All home renovation or building design starts with an idea. Creating a custom space is based on inspiration from other projects, practical needs and harnessing imagination. Some people have great talents in visualization but for most of us, we cannot close our eyes and see our future home. Luckily, technology exists that allows us to see our ideas in detail before construction or redecoration even begins.
Imagine a clean, white room with a swimming pool in the centre, something Zen, relaxing and light, with a small tree, stones as accents and seating areas on both sides of the pool. Look here, and you can see a 3D rendered version of it and other rooms that have been created by advanced design software.

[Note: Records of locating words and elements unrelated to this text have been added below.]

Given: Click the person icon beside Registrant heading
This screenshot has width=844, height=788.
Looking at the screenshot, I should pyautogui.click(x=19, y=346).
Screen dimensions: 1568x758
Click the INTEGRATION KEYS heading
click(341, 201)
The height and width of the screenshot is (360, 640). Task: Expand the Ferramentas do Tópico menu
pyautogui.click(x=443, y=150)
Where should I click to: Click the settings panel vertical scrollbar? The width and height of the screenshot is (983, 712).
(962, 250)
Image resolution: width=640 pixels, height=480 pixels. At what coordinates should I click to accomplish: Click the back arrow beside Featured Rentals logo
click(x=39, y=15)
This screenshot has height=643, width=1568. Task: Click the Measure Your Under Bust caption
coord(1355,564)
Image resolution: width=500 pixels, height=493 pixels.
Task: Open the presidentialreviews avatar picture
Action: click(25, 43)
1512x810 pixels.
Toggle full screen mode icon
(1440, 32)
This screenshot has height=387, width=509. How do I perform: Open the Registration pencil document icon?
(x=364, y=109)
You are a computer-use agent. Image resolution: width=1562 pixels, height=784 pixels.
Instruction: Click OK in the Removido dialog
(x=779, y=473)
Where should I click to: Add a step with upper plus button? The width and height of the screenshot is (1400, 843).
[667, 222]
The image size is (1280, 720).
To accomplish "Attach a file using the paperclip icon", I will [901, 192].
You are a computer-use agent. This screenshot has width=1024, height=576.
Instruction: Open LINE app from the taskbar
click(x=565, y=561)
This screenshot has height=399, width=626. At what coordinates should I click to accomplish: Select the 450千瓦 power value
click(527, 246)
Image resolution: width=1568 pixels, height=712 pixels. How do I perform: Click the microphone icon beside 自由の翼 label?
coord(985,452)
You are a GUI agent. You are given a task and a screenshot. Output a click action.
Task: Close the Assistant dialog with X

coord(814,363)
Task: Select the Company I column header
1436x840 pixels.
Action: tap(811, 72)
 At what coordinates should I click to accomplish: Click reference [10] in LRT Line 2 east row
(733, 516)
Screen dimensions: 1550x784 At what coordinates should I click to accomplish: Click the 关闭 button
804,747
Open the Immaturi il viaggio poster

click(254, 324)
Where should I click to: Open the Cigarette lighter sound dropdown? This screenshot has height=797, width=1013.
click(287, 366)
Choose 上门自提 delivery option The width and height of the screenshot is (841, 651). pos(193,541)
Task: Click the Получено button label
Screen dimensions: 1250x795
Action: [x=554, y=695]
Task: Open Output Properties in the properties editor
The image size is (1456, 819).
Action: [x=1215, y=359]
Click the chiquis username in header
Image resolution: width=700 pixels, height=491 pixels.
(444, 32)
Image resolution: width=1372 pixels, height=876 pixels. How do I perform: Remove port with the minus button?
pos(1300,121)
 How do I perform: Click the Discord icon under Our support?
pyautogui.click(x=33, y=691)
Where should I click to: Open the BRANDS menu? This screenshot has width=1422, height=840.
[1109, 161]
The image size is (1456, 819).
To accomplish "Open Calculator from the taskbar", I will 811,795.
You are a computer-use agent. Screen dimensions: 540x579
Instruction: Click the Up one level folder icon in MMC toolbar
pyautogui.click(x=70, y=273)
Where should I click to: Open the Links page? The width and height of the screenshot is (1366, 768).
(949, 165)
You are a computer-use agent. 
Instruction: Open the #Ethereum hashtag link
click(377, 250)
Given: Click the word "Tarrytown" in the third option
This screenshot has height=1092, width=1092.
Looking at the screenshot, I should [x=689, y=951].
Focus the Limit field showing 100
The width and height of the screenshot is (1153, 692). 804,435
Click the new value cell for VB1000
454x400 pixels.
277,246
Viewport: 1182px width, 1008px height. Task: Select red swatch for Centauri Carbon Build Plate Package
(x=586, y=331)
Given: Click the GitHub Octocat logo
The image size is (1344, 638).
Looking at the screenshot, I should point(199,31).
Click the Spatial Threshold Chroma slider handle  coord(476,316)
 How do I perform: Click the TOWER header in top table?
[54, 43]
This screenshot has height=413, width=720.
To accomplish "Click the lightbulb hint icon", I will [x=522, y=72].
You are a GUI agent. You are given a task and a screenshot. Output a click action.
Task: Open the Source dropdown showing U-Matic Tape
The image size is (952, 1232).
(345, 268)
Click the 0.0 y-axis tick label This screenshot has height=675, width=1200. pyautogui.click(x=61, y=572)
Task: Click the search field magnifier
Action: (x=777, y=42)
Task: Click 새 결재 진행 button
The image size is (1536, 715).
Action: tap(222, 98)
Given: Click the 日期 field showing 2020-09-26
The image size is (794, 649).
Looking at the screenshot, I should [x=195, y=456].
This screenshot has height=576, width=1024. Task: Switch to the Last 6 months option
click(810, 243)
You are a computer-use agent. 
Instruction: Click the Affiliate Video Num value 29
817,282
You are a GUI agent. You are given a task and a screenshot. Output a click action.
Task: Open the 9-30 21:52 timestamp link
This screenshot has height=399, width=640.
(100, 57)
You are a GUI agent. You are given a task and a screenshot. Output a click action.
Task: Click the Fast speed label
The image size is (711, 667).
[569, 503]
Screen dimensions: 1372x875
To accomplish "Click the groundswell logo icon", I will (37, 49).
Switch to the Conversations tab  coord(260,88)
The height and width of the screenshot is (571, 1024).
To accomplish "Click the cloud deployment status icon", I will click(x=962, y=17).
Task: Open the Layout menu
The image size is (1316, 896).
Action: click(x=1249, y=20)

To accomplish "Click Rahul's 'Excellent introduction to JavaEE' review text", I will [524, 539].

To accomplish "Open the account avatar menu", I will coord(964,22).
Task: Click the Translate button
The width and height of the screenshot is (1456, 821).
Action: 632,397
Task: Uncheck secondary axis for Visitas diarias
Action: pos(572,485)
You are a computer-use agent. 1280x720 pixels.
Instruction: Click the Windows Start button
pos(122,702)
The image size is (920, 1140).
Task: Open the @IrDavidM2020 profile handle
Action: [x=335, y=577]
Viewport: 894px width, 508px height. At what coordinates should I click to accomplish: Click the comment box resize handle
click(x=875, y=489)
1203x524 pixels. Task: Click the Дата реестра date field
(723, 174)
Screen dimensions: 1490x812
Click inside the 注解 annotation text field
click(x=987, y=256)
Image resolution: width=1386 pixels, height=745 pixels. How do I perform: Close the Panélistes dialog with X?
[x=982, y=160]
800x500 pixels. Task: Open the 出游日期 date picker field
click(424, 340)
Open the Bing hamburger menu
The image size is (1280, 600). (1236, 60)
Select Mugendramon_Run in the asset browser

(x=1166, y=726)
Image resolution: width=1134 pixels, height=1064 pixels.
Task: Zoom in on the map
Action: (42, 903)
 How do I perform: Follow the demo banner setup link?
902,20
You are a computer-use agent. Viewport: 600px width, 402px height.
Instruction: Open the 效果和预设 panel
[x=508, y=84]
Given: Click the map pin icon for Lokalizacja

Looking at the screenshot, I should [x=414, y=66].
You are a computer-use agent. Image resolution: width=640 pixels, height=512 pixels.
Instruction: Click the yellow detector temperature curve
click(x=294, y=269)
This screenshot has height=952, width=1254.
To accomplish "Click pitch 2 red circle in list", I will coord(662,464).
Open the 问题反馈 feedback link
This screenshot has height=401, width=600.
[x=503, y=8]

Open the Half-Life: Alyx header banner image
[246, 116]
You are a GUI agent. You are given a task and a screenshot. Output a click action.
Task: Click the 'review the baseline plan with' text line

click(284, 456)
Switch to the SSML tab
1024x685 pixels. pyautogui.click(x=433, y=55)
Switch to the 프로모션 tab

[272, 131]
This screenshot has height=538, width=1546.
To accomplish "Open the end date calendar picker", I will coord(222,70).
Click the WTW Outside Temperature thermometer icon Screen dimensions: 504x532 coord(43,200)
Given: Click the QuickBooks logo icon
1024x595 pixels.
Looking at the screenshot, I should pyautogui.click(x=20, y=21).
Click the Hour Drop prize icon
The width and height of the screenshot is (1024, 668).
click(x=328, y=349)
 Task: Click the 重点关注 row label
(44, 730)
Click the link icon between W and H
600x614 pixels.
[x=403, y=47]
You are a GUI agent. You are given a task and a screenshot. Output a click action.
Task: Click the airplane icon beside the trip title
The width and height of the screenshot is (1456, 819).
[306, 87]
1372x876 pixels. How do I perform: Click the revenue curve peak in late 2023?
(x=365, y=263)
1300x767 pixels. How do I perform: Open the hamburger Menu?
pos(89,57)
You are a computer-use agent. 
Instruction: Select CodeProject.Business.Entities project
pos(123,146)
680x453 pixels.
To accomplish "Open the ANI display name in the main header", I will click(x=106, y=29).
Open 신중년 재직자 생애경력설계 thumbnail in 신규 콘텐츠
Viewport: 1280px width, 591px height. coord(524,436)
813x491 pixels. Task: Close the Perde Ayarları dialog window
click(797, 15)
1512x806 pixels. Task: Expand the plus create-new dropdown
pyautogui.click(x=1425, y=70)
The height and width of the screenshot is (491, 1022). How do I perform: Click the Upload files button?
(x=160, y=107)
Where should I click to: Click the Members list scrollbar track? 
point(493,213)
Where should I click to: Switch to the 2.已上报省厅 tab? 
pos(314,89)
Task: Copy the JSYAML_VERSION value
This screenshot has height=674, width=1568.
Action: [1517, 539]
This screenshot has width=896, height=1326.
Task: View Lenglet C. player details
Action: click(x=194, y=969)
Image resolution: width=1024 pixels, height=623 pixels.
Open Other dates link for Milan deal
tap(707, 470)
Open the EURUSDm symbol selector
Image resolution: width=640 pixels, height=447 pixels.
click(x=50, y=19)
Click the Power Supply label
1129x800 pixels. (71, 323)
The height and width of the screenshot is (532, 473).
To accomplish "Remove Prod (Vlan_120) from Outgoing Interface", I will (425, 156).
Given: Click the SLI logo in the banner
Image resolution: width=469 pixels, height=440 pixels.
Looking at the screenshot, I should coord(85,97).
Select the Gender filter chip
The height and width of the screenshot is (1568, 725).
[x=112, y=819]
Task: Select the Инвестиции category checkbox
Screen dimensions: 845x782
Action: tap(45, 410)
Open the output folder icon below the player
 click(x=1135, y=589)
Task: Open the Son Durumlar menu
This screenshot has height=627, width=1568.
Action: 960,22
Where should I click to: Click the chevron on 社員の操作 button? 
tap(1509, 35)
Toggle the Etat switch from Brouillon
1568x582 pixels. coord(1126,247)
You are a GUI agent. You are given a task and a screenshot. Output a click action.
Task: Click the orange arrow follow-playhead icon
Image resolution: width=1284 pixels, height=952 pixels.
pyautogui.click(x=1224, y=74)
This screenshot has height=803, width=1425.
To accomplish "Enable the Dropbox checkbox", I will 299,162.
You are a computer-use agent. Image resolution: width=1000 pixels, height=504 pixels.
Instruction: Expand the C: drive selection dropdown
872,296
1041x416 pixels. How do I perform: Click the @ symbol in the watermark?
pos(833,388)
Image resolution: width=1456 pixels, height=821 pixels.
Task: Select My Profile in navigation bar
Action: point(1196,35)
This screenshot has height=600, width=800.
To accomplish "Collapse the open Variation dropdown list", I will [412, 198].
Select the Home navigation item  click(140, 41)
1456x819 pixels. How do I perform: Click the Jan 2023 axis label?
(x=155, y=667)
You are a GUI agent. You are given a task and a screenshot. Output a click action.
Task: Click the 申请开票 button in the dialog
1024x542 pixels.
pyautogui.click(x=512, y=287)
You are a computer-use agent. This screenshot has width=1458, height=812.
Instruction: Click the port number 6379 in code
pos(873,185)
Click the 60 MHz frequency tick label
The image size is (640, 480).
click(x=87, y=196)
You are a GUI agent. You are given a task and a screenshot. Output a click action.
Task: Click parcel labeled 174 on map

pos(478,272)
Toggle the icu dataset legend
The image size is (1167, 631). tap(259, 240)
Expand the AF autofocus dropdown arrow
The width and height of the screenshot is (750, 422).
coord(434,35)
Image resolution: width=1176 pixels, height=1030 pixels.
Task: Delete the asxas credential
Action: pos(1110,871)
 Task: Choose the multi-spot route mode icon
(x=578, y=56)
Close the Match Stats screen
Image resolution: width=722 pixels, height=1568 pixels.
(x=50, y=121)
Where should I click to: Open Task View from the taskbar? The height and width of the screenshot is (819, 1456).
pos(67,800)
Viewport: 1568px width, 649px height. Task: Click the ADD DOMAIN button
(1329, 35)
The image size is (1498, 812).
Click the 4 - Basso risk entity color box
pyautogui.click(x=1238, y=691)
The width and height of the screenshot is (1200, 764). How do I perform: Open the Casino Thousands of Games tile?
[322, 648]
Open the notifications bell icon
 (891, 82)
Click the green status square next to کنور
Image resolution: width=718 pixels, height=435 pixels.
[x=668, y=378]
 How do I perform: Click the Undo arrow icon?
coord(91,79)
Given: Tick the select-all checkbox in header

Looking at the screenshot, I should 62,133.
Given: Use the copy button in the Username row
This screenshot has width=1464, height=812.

Knowing what your final product will look like before the process begins can calm those restless nights and insecurities that often come with renovations. With little commitment, it allows you to make any changes or tweaks in the design until you are satisfied.
“The projects are hard to visualize and using 3D rendering solidifies what people can expect, which helps us to be on the same page with homeowners and allows us to be more accurate,” says Jacquie Ward, an interior designer with Ottawa General Contractors.
Using 3D software to help with design is increasingly popular and many contractors offer the service, Ward says. The programs are usually interactive and allow the user to move around the room, changing perspectives. It is offered for any type of room or for full houses.
The cost depends on the project, a small room would cost less than a bigger room. However, using this technology often pays for itself, as it allows homeowners or designers to see what won’t work and helps to avoid people from changing their minds mid-project.
“It is definitely not going anywhere and is always getting better. This software is the way of the future,” says Jacquie.
3D technology has been around since the 1990s and is becoming evermore sophisticated. Today, it is commonplace on most home renovation shows and used by many interior decorators.
While Supertramp famously reminded us that we cannot actually put our hands in our heads, dreamers may find this software to be the next best thing.